On Vacations and “Learning Loss”
This piece is available for free at the Center for Educator Wellness and Learning. (Click here to access it on CEWL’s website.)
Since the early days of the pandemic, pundits and researchers have fretted about “learning loss”. In practice, “learning loss” is really better described as a decrease of, or lack of improvement on, standardized test scores. Doubtless, someone somewhere is fretting about all of the learning that may evaporate from children’s heads over the winter holidays.
And there’s even a specific phrase used by testing companies for the “learning loss” that allegedly happens every summer vacation: “Summer slide” refers to the perception that students get worse at school over a long summer holiday. Early projections on the potential costs of virtual or hybrid schooling during the pandemic were often based on the assumption that we could map “summer slide” onto days of in-person school missed due to the pandemic.
For example, in July 2020, SC Senate Education Chair Greg Hembree claimed that, “The data is telling us that in mathematics, on average, students have lost, not just that semester, but a complete year, and that in English, students have lost a complete semester.”
Hembree’s data came from an Education Oversight Committee report which actually contained no data about e-learning losses during the pandemic
Instead, it included two graphs from an article on EdNote, dated April 27, 2020, called “The Covid Slide and What It Could Mean for Student Achievement.” The provided graphs “forecast” nationwide learning loss due to COVID-19 based only on test scores for English and mathematics students in grades 3-8. The authors, rather than making claims about current learning loss, merely state, “Preliminary estimates suggest impacts may be larger in math than in reading and that students may return in fall 2020 with less than 50% of learning gains, and, in some grades, nearly a full year behind what NWEA would expect in normal conditions”
NWEA is the company that makes the MAP assessment. The company has a vested interest in promoting the idea that test scores consistently represent “learning”.

Hembree awarded the state’s teachers at the time “an A+ for effort” in teaching students, but a “D-” for “results”. But of course, this is was before we knew almost anything about the impact of the pandemic on “learning”; as questionable as test scores can be as proxies for what students have actually learned (and what they have learned to do), we didn’t even have those scores yet when Hembree and others were using this “projected learning loss” to argue for a return to in-person instruction.
Hembree’s extrapolation stretched the plausible limits of learning loss data in a way that unfortunately is all too common.
Learning loss alarmists often conflate test achievement and learning, which are, theoretically, closely related, but are objectively not the same thing. (It is possible for a student to score poorly on a standardized test even though they have mastered the content or skills the test is supposed to measure. It is possible for a student to be very good at taking standardized tests without learning the material.)
In other words, the test might be invalid. The student may perform poorly under stress. The student may fall asleep during the test. The student may be taking an electronic test on a broken computer. (Shortly after we did return to in-person learning, I watched a student take a state test on a Chromebook with a missing J key.

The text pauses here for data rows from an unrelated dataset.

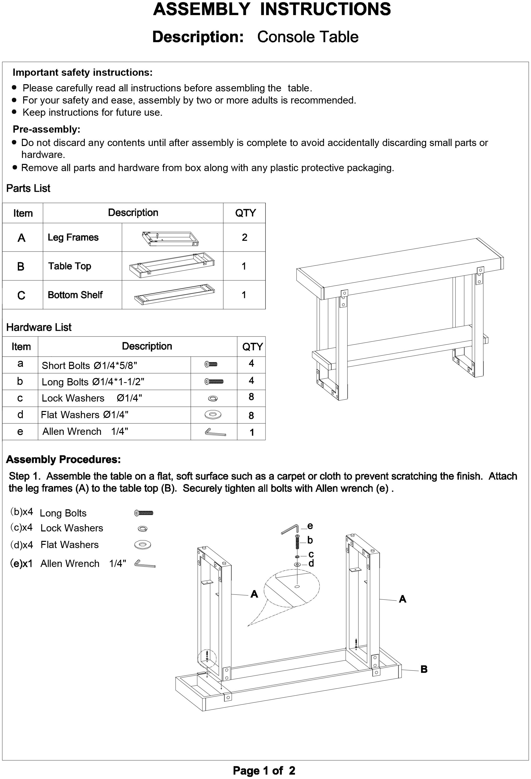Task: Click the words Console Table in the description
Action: tap(307, 37)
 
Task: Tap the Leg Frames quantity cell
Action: tap(244, 237)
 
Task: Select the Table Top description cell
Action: tap(70, 266)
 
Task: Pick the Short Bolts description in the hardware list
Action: tap(89, 365)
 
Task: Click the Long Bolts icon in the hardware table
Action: tap(214, 381)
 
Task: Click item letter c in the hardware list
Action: tap(20, 398)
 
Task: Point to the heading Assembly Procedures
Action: tap(63, 459)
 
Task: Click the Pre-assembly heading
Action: tap(47, 129)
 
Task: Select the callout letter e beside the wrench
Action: tap(310, 526)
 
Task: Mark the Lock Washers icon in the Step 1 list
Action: tap(143, 529)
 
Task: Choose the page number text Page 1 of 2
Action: tap(264, 771)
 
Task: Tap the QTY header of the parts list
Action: tap(245, 213)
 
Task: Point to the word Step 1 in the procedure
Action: tap(25, 476)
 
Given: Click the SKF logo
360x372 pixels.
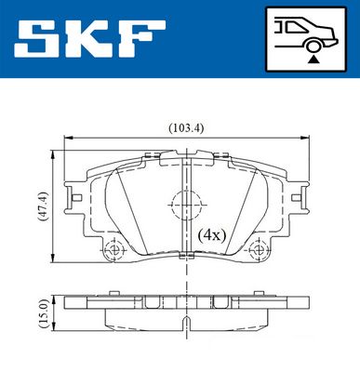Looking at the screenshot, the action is [89, 39].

As she was completing the essay component of the test, every time she needed to type J, she had to pick up a pencil and insert the tip of it into the keyboard.)
Secondly, like Hembree, the alarmists during and after the pandemic have conflated “summer slide”-style “learning loss” with an unprecedented situation that may or may not duplicate the conditions of being on summer vacation. (How similar is a global pandemic to a summer break?)
Of course, many students did face academic obstacles during the pandemic.
In particular students with fewer resources outside of school likely struggled the most.
Past research on “learning loss” addresses this:
“One commonly cited explanation for this phenomenon is a concept called the ‘faucet theory.’ This idea suggests that children attending the same school have relatively comparable resources available to them during the school year. However, during the summer, students from higher economic backgrounds continue to have access to materials and experiences that allow them to maintain higher rates of educational retention than their peers from resource-poor backgrounds. In other words, these children continue to have a running ‘faucet’ of resources even in the summer months—an advantage that students from lower socio-economic backgrounds lack.”
Indeed, leading up to the pandemic, South Carolina officials often heard from teachers who felt ongoing resource disparities between wealthier and poorer districts needed to be addressed in order to improve educational outcomes. These were central complaints in the May 1, 2019 rally in which 10,000 public education supporters marched on the SC capitol.